While I stood there some one advanced along the garden-path, looked up, saw me and beckoned. It was but a moment's effort to join her, and almost before I had realized what I was doing I was beside Miss Lenox in the garden.
"Come and sit down in the arbor," she said softly.
"No," I returned, remembering that I had sworn to myself not to yield to her caprices, "I am going for a walk."
She regarded me pensively. "May I go?" she asked.
"Oh yes, you may go, Georgy," I said with a little laugh. "I am only too happy, I am afraid, if you ask to go anywhere with me."
"Don't take me where it is wet," she observed simply, "for I have on thin slippers;" and she stretched out a little foot.
"I will take care of you," I answered her.
She took up the folds of her full white dress in her hands, and we set out. The mood was upon me to take the old paths across the sloping uplands into the woods on the hill that Helen and I had tramped over so often in our childhood. Beneath us lay the sea, a wide plain of placid waters, blue in the foreground, with opal tints playing over it as it spread out toward the horizon; above us were the woods luxuriant in their midsummer verdure, silent except for the occasional note of a wild bird; and about us were the green fields, fresh mown of late, with thickets of grape and wild convolvulus and star-wreathed blackberry-vines making a luxuriant tangle over the fences.
Georgy walked before me in the narrow path, and I followed closely, watching her fine free movements, the charm of her figure in its plain white morning-dress bound at the waist with a purple ribbon.
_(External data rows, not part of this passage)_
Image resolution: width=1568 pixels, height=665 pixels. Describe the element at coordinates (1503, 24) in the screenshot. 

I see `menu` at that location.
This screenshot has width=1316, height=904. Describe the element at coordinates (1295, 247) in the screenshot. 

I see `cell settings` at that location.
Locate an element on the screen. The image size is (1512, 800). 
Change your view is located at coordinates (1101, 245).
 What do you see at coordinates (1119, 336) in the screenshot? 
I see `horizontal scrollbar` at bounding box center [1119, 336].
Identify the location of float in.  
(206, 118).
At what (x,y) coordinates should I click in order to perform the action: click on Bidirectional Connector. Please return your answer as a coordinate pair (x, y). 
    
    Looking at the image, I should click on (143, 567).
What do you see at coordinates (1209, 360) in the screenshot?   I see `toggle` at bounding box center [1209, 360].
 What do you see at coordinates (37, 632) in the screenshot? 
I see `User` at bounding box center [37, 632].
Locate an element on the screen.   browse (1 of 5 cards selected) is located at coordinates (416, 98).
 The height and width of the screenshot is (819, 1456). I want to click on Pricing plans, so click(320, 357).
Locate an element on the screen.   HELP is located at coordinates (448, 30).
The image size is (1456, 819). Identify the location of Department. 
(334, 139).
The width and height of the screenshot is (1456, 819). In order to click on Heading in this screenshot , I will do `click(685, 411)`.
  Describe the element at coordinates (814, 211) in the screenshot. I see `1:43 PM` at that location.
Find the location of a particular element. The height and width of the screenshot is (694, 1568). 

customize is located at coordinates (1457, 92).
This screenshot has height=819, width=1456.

Her golden-yellow hair lay in curls upon her shoulders: now and then I caught a glimpse of the contour of her face as she half turned to see if I were close behind her. Neither of us spoke for a long time.
My own thoughts flew about like leaves in a wind, but I wondered of what she was thinking. Although I had known her all my life, she was not easy for me to understand; or rather my impressions of her at this time were so colored by the passion of my own hopes that it was impossible for me to find a clew to her real feelings. Perhaps she was thinking of Jack: she was thinking—I was sure she was thinking—of something sweet, sad and strange, or she could not have looked so beautiful.